[Saved data entries]
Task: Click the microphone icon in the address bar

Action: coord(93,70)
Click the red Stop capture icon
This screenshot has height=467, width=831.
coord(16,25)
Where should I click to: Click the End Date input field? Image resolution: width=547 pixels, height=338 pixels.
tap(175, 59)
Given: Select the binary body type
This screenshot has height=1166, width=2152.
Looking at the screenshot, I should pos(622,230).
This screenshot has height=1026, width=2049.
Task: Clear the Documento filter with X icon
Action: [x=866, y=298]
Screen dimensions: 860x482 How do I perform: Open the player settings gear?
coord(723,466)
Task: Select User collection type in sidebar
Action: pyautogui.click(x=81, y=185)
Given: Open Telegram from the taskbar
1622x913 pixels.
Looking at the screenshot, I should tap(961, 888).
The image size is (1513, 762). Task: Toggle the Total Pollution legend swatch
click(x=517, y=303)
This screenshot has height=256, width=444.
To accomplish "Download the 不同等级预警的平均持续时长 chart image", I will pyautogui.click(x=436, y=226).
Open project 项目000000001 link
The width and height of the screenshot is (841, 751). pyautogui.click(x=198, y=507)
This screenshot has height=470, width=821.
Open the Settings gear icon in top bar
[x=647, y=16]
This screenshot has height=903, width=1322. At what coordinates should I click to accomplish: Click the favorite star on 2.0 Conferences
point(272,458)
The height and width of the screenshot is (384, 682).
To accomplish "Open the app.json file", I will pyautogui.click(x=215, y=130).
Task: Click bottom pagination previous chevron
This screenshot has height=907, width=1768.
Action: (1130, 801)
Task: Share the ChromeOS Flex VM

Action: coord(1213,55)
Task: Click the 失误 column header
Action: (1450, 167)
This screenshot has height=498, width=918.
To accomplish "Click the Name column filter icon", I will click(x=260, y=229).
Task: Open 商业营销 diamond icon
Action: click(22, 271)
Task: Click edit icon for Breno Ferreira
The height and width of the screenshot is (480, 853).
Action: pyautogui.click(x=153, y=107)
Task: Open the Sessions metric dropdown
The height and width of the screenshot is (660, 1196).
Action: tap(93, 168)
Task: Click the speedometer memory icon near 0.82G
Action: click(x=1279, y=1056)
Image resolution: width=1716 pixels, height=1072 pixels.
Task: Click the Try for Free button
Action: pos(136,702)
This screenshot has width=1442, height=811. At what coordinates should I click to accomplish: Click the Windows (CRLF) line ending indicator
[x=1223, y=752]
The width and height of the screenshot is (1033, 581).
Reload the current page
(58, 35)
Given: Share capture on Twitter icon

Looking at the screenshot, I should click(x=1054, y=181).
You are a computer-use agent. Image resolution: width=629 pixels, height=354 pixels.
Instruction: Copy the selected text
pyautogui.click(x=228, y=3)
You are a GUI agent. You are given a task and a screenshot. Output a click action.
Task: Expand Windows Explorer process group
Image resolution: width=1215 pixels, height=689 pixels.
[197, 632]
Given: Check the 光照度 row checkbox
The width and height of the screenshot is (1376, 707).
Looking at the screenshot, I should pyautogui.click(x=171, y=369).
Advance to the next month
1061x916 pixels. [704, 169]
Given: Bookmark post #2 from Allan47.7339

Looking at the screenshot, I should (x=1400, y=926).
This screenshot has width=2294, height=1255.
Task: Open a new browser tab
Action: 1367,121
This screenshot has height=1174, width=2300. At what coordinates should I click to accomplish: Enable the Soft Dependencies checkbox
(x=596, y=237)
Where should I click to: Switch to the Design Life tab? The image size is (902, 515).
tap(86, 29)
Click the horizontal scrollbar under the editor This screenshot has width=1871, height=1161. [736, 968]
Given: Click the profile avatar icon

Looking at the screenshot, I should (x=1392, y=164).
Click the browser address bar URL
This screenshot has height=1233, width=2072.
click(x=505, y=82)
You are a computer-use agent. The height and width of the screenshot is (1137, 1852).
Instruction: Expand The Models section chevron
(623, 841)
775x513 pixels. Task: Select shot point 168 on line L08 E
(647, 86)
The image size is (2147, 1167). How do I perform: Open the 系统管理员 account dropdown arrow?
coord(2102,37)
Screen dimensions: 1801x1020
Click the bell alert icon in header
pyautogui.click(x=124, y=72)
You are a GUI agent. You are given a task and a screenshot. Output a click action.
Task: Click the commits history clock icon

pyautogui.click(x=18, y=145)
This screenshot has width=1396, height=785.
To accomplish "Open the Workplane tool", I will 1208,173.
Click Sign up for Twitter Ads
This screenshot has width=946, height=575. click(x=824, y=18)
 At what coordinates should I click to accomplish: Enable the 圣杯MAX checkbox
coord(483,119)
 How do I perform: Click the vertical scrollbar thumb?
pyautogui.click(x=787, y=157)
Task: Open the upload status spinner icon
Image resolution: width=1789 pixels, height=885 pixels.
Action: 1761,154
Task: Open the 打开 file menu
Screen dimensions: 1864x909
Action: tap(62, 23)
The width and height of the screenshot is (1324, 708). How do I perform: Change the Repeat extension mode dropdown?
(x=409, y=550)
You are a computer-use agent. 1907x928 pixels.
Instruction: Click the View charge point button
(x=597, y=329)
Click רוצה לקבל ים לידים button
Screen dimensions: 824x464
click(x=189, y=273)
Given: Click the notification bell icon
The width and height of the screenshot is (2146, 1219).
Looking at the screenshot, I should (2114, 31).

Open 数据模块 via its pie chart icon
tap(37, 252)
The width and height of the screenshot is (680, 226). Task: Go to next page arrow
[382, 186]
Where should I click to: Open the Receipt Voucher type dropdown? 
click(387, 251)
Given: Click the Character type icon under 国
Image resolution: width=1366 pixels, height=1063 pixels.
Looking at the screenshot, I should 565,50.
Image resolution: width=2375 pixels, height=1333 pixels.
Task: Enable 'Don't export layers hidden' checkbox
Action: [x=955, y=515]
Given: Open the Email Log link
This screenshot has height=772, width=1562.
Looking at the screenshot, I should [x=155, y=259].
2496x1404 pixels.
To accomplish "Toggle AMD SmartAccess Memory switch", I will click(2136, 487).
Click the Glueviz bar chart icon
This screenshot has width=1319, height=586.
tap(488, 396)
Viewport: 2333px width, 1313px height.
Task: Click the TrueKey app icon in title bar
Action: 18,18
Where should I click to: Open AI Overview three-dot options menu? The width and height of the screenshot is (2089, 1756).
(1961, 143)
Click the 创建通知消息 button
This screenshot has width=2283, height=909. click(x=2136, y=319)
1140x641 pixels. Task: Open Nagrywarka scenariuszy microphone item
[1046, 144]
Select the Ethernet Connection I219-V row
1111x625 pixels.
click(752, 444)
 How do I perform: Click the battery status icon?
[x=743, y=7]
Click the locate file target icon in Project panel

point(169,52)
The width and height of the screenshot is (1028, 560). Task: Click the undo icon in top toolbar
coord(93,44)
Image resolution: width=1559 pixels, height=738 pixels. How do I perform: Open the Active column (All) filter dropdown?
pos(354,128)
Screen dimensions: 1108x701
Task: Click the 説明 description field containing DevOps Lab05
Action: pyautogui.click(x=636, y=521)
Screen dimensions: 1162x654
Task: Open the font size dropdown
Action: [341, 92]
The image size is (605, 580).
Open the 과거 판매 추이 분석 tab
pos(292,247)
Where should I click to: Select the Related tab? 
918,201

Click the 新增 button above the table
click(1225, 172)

### ASSIGNED TASK
For this task, write out exactly the lines of the entries above, starting at the line with "This screenshot has height=907, width=1768." and ending at the line with "The width and height of the screenshot is (1033, 581).", both included, and no others.

### RESPONSE TO THIS TASK
This screenshot has height=907, width=1768.
Action: (1130, 801)
Task: Share the ChromeOS Flex VM

Action: coord(1213,55)
Task: Click the 失误 column header
Action: (1450, 167)
This screenshot has height=498, width=918.
To accomplish "Click the Name column filter icon", I will click(x=260, y=229).
Task: Open 商业营销 diamond icon
Action: click(22, 271)
Task: Click edit icon for Breno Ferreira
The height and width of the screenshot is (480, 853).
Action: pyautogui.click(x=153, y=107)
Task: Open the Sessions metric dropdown
The height and width of the screenshot is (660, 1196).
Action: tap(93, 168)
Task: Click the speedometer memory icon near 0.82G
Action: click(x=1279, y=1056)
Image resolution: width=1716 pixels, height=1072 pixels.
Task: Click the Try for Free button
Action: pos(136,702)
This screenshot has width=1442, height=811. At what coordinates should I click to accomplish: Click the Windows (CRLF) line ending indicator
[x=1223, y=752]
The width and height of the screenshot is (1033, 581).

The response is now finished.